Fragmento de texto >>
________

Fontanarrosa, Argentina y Colombia
El Negro Fontanarrosa era capaz de jugarle un partido a la tristeza y ganarle. Más que eso: era capaz de ganarle y de que la tristeza acabara despatarrada de risa. Pero a veces, humanísimo, sufría. Sufría de fútbol, por ejemplo. Sufría, específicamente, cuando sus equipos más queridos no generaban aquello que él esperaba como un gusto, como un placer o como un sueño. Algo así lo atravesó, en ciertos tiempos, con la Selección Argentina, a la que siguió primero como hincha, gozando o rabiando ecos en su casa, y luego como cronista para parir unas columnas que, amasando humores y ternuras, resultaban un golazo. Una rabia entre las rabias y un sufrimiento entre los sufrimientos lo recorrían en la mitad de la década del noventa: quería que Argentina jugara como Colombia.

________

Material >>

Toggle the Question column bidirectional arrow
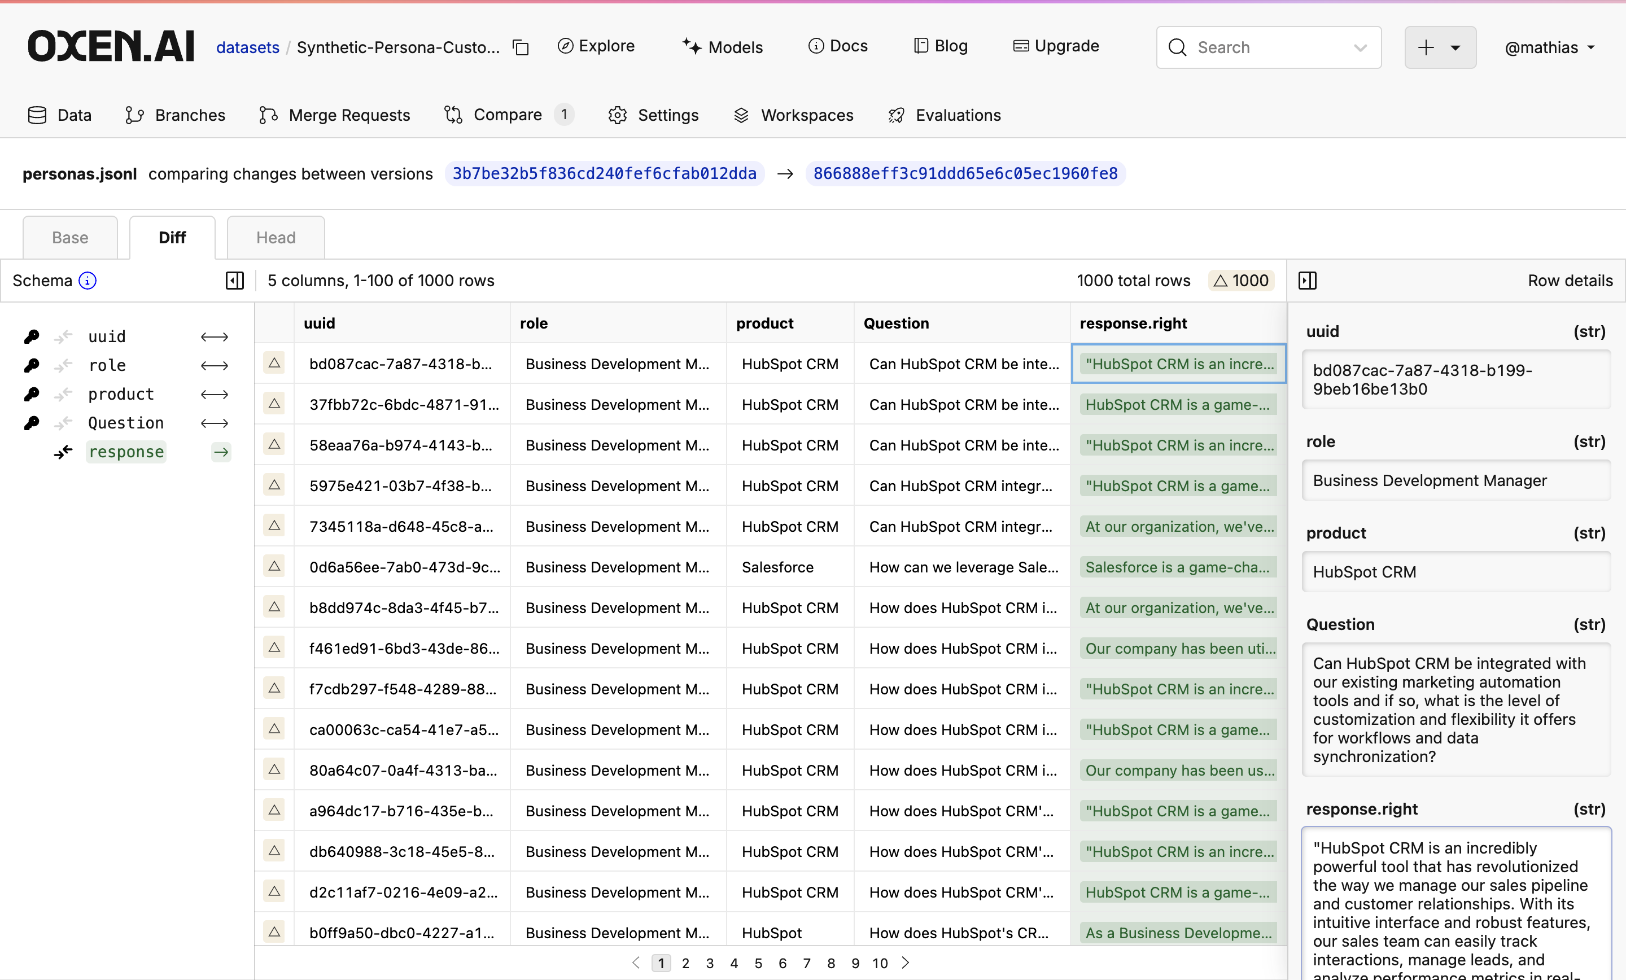click(x=214, y=424)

________

Objetivo 1 >>
Indique los términos con los que el texto sobre Fontanarrosa nombra aquello que él esperaba que generaran sus equipos más queridos.
Objetivo 2 >>
Prosiga el texto sobre Fontanarrosa y el fútbol a partir de su última oración.

Resultado del ejercicio 1 >>
gusto, placer, sueño

Resultado del ejercicio 2 >>
Dejó constancia Fontanarrosa. A lo Fontanarrosa, claro. En una columna rotulada sin vaivenes: “Hay que obligarlos a que nos devuelvan la pelota”. Y no cualquier día sino el 10 de febrero de 1997, cuando la Selección que orientaba Daniel Passarella debía enfrentar, como visitante, a los colombianos en el camino hacia el Mundial de Francia: “Es el momento de notificarles a los colombianos que llegó la hora de devolver la pelota. No podemos aceptar esa ingratitud de que no quieran compartirla con nosotros olvidando que este es un juego colectivo”.
Difícil medir cuánto modificó los estados anímicos-futbolísticos de Fontanarrosa la victoria de Argentina por 1 a 0, con gol de Claudio López, de la que fue testigo en el estadio Metropolitano de Barranquilla, 48 horas después de anudar esas líneas. Lo que surge certero es que sus textos de esa etapa, igual que otros muchos que escribió antes y después, forman parte del rico cuerpo literario que modelan los cruces futbolísticos entre argentinos y colombianos.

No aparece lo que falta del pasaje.